Important limitation: AI flagging something as potential cavity still requires X-ray confirmation. AI improves efficiency but doesn't replace in-person diagnosis.

Hybrid Model: Best Practice in 2026

The most effective teledentistry approach combines virtual + in-person:

Step 1: Teledentistry consultation - Patient describes problem or posts photo - Dentist triages: Is this urgent? Infection risk? Emergency? - Outcome: Patient knows whether to rush in or schedule routine appointment

Step 2: In-person examination - Full visual exam - X-rays if needed - Probing, palpation, testing - Diagnosis confirmed

Step 3: Treatment planning - Teledentistry follow-up if patient wants to discuss options - Second opinions via teledentistry if desired

Step 4: Treatment - Must be in-person (can't fill cavities or clean teeth remotely)

Step 5: Post-op check - Can be teledentistry if straightforward (photo check) - In-person if complications suspected

Teledentistry Legitimacy Check

Good teledentistry providers: - Clearly state what can and can't be diagnosed remotely - Recommend in-person if doubt exists - Provide clear next steps - Are dentists (not just medical assistants) - Comply with professional standards

Red flag teledentistry: - Claim to diagnose everything remotely - Prescribe medications without in-person follow-up - Don't recommend X-rays for tooth pain - Avoid suggesting in-person visits - Pressure you to pay before assessment

The Honest Assessment

Teledentistry works well for: - Triage and emergency assessment - Follow-up appointments - Behavioral discussions - Convenience and cost savings on consultations

Teledentistry fails for: - Actual diagnosis of dental problems - Treatment planning without X-rays - Complex cases - Definitive ruling out of disease

It's a tool for efficiency, not replacement for in-person dentistry.

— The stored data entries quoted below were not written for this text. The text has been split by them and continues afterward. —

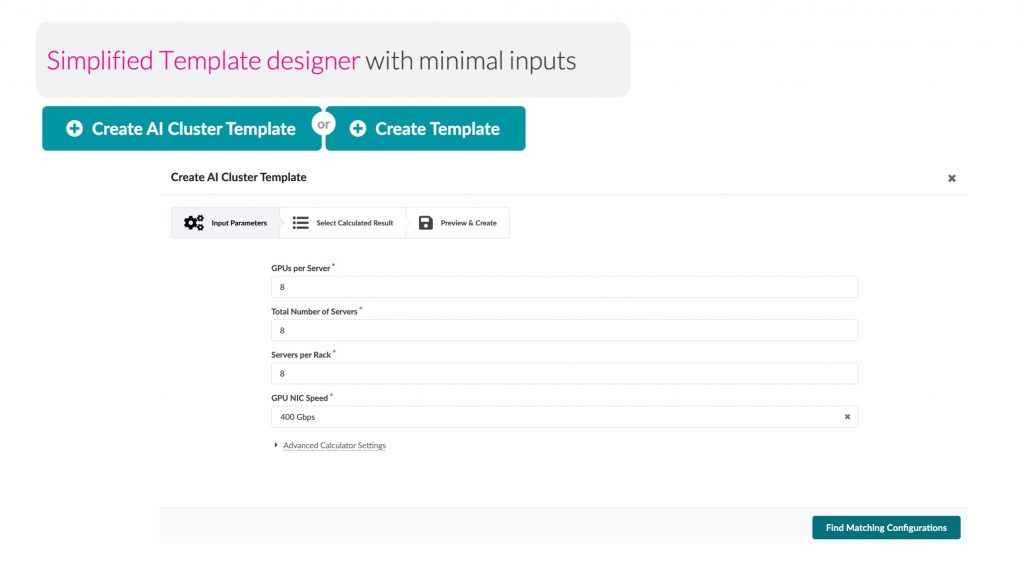Click the plus icon on Create AI Cluster Template

pyautogui.click(x=73, y=128)
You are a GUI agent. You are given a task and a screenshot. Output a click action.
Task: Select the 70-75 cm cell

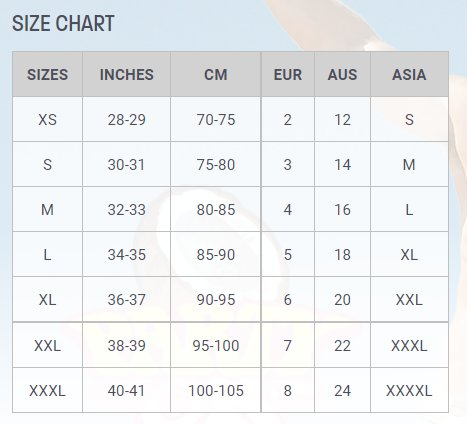[216, 119]
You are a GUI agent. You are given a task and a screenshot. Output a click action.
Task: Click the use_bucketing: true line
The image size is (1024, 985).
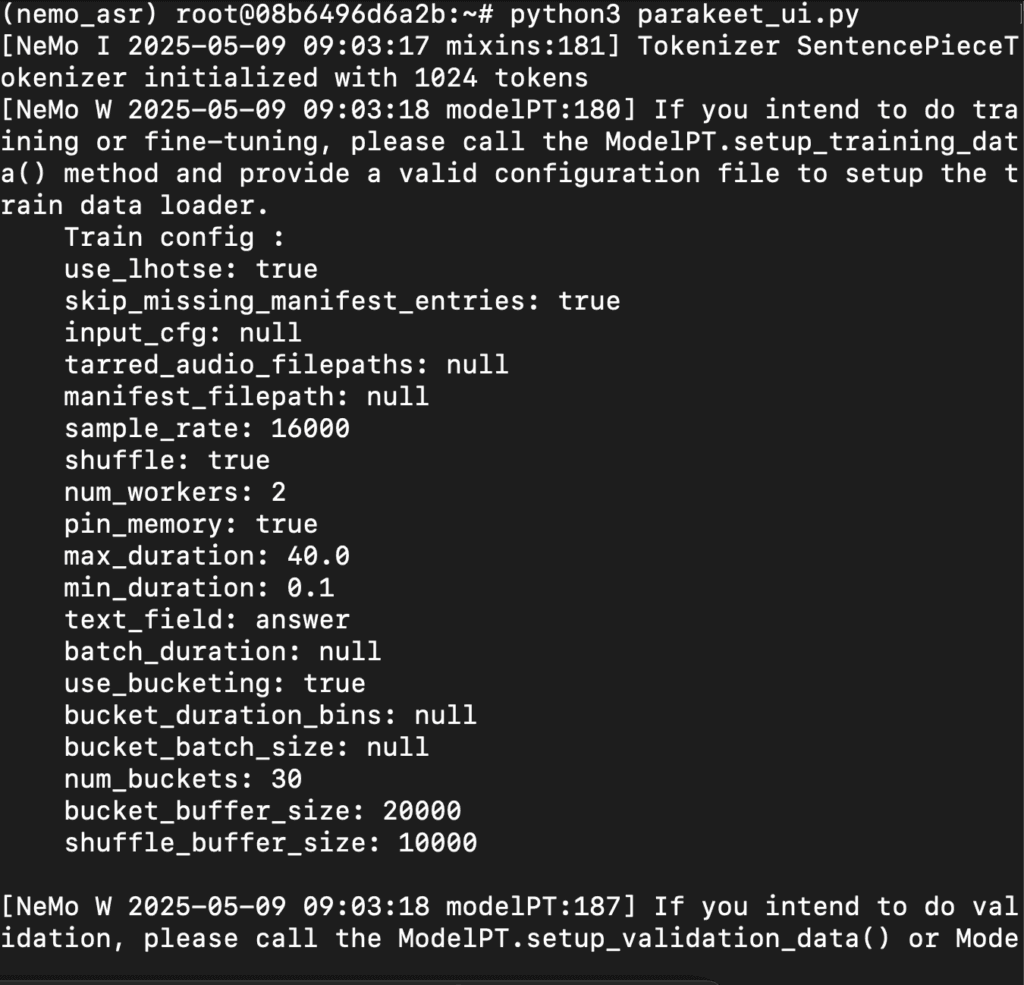tap(215, 684)
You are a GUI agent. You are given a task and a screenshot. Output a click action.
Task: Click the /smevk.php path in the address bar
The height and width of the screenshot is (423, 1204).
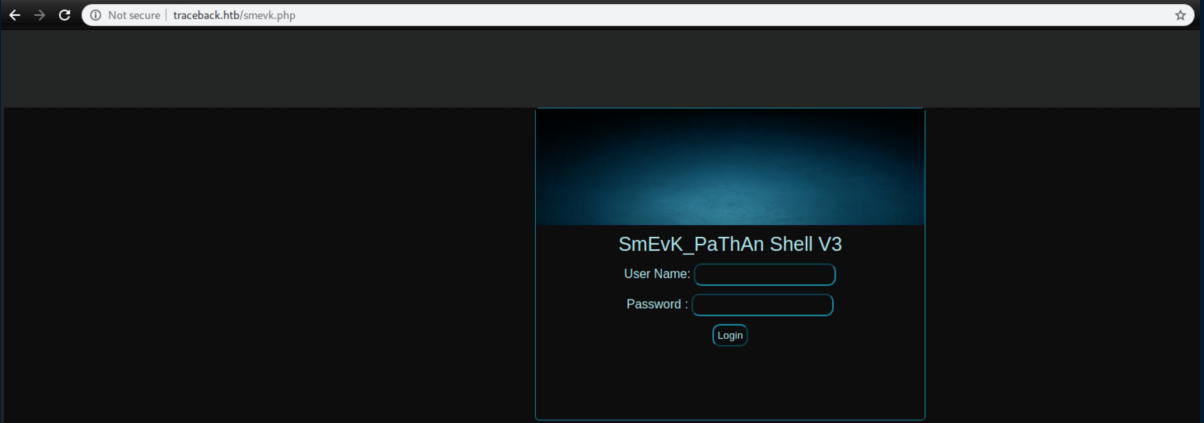(x=268, y=15)
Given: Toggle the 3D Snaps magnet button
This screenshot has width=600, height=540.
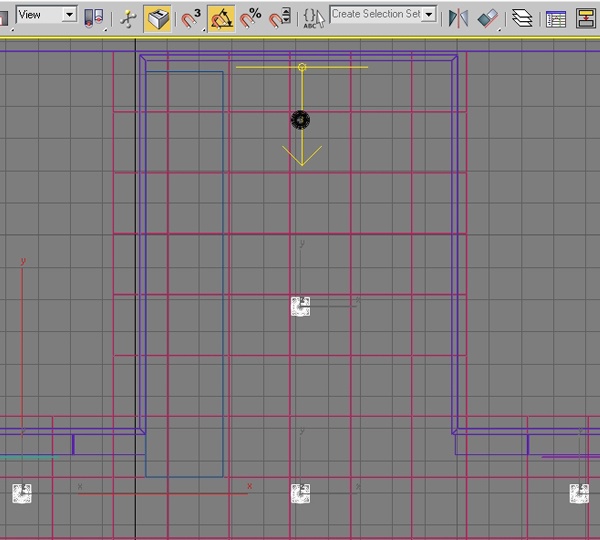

How to Use Teledentistry Smartly

  1. Use it for quick assessment: Is this urgent? What should I do?
  2. Get in-person for actual diagnosis: Don't accept remote diagnosis of cavities, gum disease, or implant issues
  3. Use it for efficiency: Post-op checks, treatment plan discussions, follow-ups
  4. Never accept treatment plan without X-rays: Even if dentist suggests it
  5. Ask questions: "Will you need X-rays to confirm this?"

The Future of Teledentistry

By 2030, expect: - Better AI-assisted diagnosis (but still requiring in-person confirmation) - More specialized platforms (better cameras, remote probing tools) - Hybrid in-person/virtual treatment plans - Higher-quality initial consultations via video - Still: no remote treatment (fillings, crowns, cleanings)

Bottom Line

Teledentistry is useful for some things but revolutionary for none. It's faster and cheaper for consultations, but slower and more expensive overall if you need treatment (teledentistry + in-person vs. just in-person).

Use it strategically, not as a replacement for in-person dentistry. Your mouth needs hands-on care.

Teledentistry saves time on consultations but adds time if you avoid in-person visits that catch problems early. Don't let convenience prevent proper diagnosis. Remote assessment followed by in-person care beats skipping professional exams entirely.